Debemos entender que ayer los maestros y las autoridades de gobierno culminaron un difí­cil proceso de negociación que permitió un acuerdo en el que ambas partes, como corresponde a todo tipo de negociación, tuvieron que ceder en sus posiciones para permitir el punto medio que viabilizó la firma de un documento satisfactorio para todos. Desde antes dijimos que uno de los puntos de la negociación tendrí­a que ser la garantí­a de que los participantes en el movimiento no iban a sufrir represalias por sumarse a la huelga, compromiso que se vuelve «cajonero» en cualquier arreglo que se hace para poner fin a un conflicto colectivo de trabajo.

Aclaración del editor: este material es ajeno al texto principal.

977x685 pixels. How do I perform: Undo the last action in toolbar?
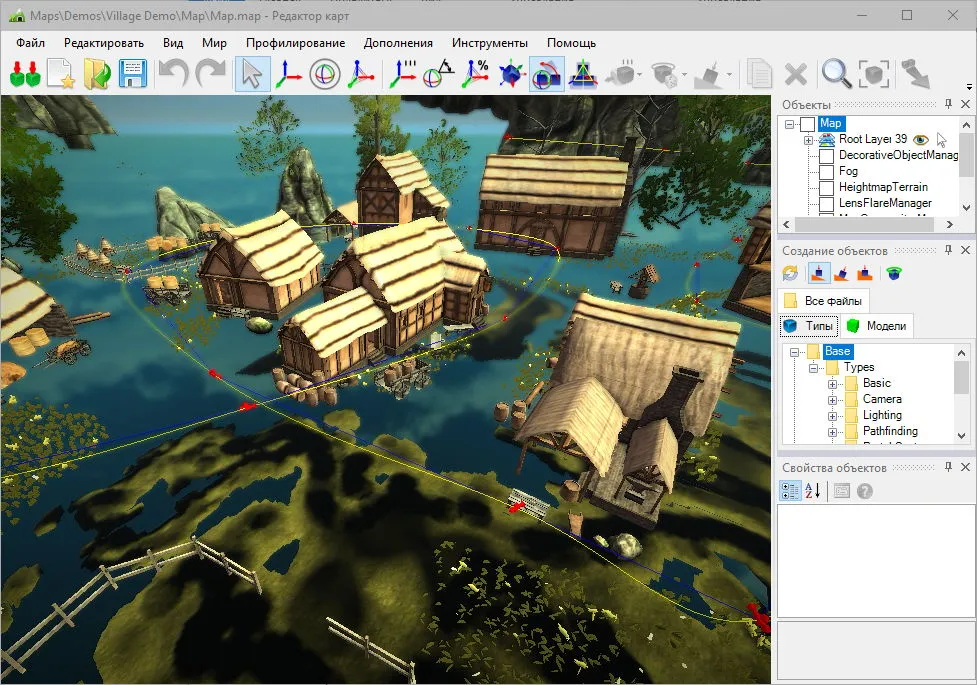click(x=173, y=74)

Algunos critican al Gobierno porque negoció «impunidad», lo que significarí­a que los maestros que tienen procesos por la comisión de delitos estarí­an beneficiándose con la medida, cuando en realidad se trata simplemente de evitar sanciones administrativas (no penales) a quienes se comprometieron a reponer el tiempo perdido. En otras palabras, las actas levantadas quedarán sin efecto siempre y cuando los maestros repongan el tiempo para beneficio de los alumnos, lo que nos parece un arreglo más que satisfactorio y, dicho sea de paso, un acierto del presidente Berger, quien hizo el ofrecimiento al magisterio y con ello logró destrabar la situación que existí­a por falta de acuerdos.

Cabalmente la arrogancia, la impertinencia y la ausencia de sensibilidad en la mesa de negociaciones es lo que da lugar a ese tipo de conflictos que se podrí­an evitar si las partes asumieran posturas de mayor madurez. En las relaciones entre empleadores y trabajadores debe prevalecer el espí­ritu de entendimiento y de mutuo respeto, situación que no se dio entre el Ministerio de Educación y los maestros, por lo que se llegó a la adopción de medidas de hecho que crearon un problema serio para los estudiantes de todos los niveles educativos del paí­s.

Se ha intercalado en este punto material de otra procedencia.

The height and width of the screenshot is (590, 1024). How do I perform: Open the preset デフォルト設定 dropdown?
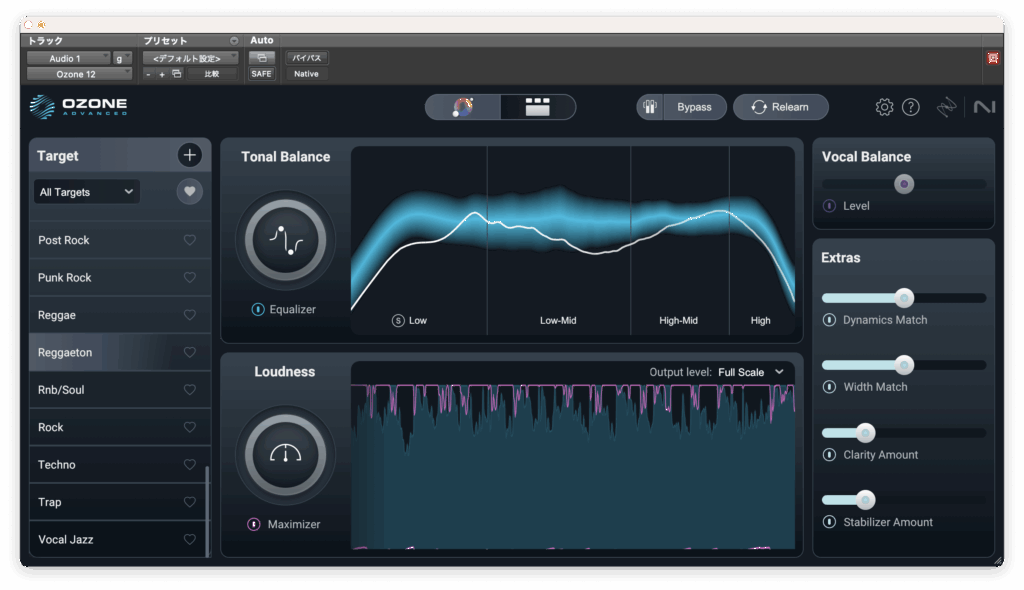point(190,58)
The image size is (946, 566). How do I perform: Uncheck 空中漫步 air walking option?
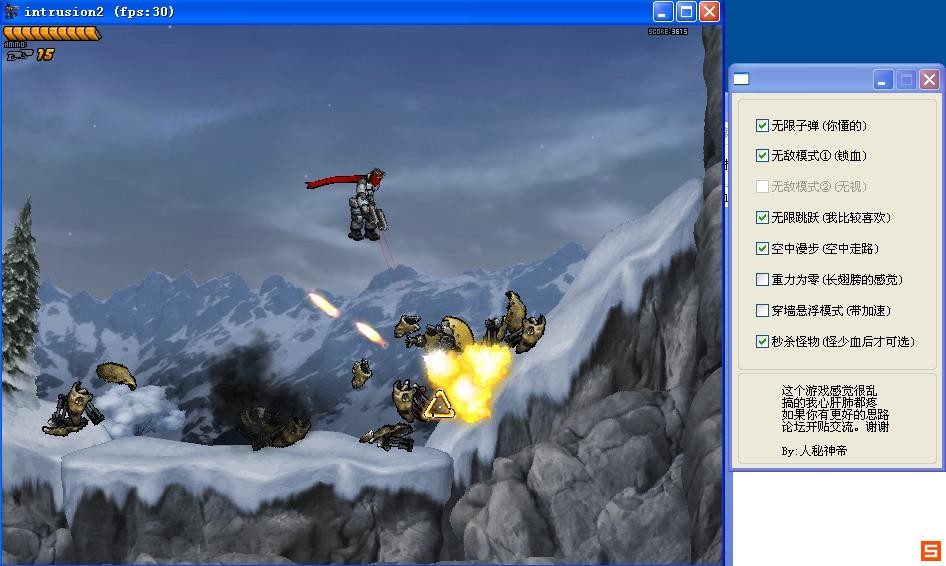(763, 249)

En el esfuerzo por resolver el problema, era necesario que las partes cedieran mutuamente en sus posiciones intransigentes y por ello calificar de componenda para dar impunidad a los maestros el acuerdo que permite obviar las actas levantadas a cambio de que se reponga el tiempo perdido, nos parece una muestra de la forma en que se actuó al enfrentar al magisterio desde el principio. Es decir, de intransigencia y espí­ritu confrontativo, lo que alejó las posibilidades de acuerdo.

Si queremos ver el conflicto como un campo de batalla para identificar vencedores y vencidos, tenemos que concluir que todos perdieron. El magisterio no logró todo lo que querí­a, el Ministerio dio más de lo que querí­a dar y los alumnos tendrán que prolongar el ciclo escolar para reponer el tiempo perdido. Pero el paí­s ganó porque dimos un paso en la negociación madura y el tema educativo deberá ser enfocado con una visión menos ideológica y sectaria.